In Cap, in contrast, we find contribution behavior to be much closer and more symmetrically interrelated. H-players reciprocate contributions by l-players, and l-players reciprocate contributions by h- and other l-players (Columns 5 and 6). All these effects are positive and statistically significant. This implies that despite the fact of heterogeneous capabilities, the players’ incentives to match each other’s contributions are maintained. In this regard, our results extend the findings of Glöckner et al. (2011) who show that people are less inclined to cooperate if other’s contribution does not constitute a personal sacrifice. While this is indeed true in our Val-treatment, in Cap where all group members benefit equally from such contributions the willingness to reciprocate preserves.
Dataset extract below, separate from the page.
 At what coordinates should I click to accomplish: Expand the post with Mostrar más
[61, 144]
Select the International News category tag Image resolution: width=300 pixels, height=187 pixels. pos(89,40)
In summary, our results indicate that the nature of asymmetry within a group crucially affects people’s willingness to cooperate. In particular, we find that groups of asymmetric capabilities are much better in coordinating on high cooperation levels than groups of asymmetric preferences. In the following, we analyze to what degree the results found so far hold or change when subjects are given the possibility to punish each other. This is interesting as previous studies have shown that heterogeneity can lead to an increased ambiguity and disagreement about the contribution norm which, in turn, can substantially affect the enforcement of cooperation through informal sanctions (cf. Reuben and Riedl, 2013). We investigate whether, and if yes, how this finding interacts with the different sources of heterogeneity in our experiment.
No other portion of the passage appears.